没仇,创造仇,也要报
风卷起黄沙,掠过中原大地。
这里,是四战之地。
历来,在这里生存的人,要么是别人砧板上的肉,要么,就是握刀的人。
朱温,显然想成为那个握刀的人。
他从不掩饰自己的野心,就像荒野里的饿狼从不掩饰獠牙。泥腿子?那不过是他来时的路。
如今,他是宣武节度使,盘踞汴州,虎视天下。他像极了当年的曹操,身处群雄环伺之中,但了解他的人都私下说,他的狡猾与狠厉,犹有过之。
他在等,等一个裂开的缝。
公元894年,缝裂了。北方的李克用,麾下几员猛将李存孝、薛阿檀、康君立,相继折损。
河东那头独眼狼,暂时收起了爪牙。
朱温的时代来了。
他的目光,第一个投向东方,投向那个曾与他有过节的时溥。
徐州,他志在必得。
十一月,寒风起。时溥亲率七万大军,如一片乌云,压在吕梁境内的梧康县。他要御敌于国门之外,要先声夺人。
可惜,他低估了一个人。
他是朱温手中的一把利剑,他是朱珍,他的剑,出鞘必见血。
他的人,就像他的剑,快、狠、准!徐州兵立足未稳,梁军已轰然撞入。
没有试探,没有犹豫,只有最残酷的搏杀。
时溥败了,败得干脆。他只能退,一退再退。朱珍紧咬不放,宿州陷落,萧县易主。兵锋,直指徐州城下。
两军对垒,杀气盈野。
但最致命的杀机,往往来自内部。
朱珍勇猛,却性如烈火。他要建马厩,做长久围城的打算。可副将李唐宾的部下,却懒散怠工。
这本是小事,却点燃了积怨的干柴。
朱珍与李唐宾,早已不和。这在军中,不是秘密。朱温曾多次在中间调和,像安抚两匹躁动的烈马。

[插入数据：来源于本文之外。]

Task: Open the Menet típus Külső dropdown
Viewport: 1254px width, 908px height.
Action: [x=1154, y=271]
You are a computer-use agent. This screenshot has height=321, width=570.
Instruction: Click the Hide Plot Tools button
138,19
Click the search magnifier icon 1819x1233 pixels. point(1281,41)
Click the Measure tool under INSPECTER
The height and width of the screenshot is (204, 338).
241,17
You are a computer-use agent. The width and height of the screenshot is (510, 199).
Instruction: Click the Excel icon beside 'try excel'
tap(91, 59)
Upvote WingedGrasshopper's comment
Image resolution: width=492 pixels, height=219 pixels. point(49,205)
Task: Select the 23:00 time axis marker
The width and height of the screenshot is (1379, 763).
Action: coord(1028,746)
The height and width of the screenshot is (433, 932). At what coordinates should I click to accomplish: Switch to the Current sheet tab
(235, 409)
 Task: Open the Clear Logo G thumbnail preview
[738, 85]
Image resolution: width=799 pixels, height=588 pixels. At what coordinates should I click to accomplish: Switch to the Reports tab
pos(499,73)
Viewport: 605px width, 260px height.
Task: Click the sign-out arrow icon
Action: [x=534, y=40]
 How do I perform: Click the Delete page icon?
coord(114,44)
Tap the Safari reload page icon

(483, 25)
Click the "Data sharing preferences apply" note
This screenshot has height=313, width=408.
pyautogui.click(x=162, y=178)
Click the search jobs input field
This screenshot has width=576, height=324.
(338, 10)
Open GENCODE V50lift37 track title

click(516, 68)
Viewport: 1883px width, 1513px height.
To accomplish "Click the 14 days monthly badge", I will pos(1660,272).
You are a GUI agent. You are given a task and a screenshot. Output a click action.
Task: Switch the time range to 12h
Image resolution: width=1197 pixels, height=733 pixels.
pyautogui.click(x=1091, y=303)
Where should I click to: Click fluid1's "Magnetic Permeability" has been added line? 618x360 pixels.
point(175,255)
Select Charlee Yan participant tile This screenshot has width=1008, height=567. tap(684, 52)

这一次,李唐宾亲自来理论。言语,是比刀更伤人的东西。旧怨新火,瞬间爆燃。
剑光一闪!
李唐宾倒下了,带着惊愕与不甘。血,染红了营帐的地面。
朱珍收剑还鞘,面色阴冷。他给朱温送去消息:李唐宾意欲反水,他已清理门户。
死无对证。朱珍以为,这不过是阵前一段小小的插曲,主公最多斥责几句。他毕竟,是战功赫赫的头号大将。
他错了。
在朱温的世界里,功劳是过去的,规矩才是现在的。未经请示,擅杀大将,这本身就是一种反叛。挑战权威的苗头,必须用最烫的血来浇灭。
朱温动了杀心。但有人拦住了他。
敬翔,那个总是站在阴影里的谋士,声音低沉而清晰:“主公,大战未毕,临阵擒帅,军心必乱。不若先稳其心,使其不备。否则,他若挟数万之众投了时溥,大势去矣。”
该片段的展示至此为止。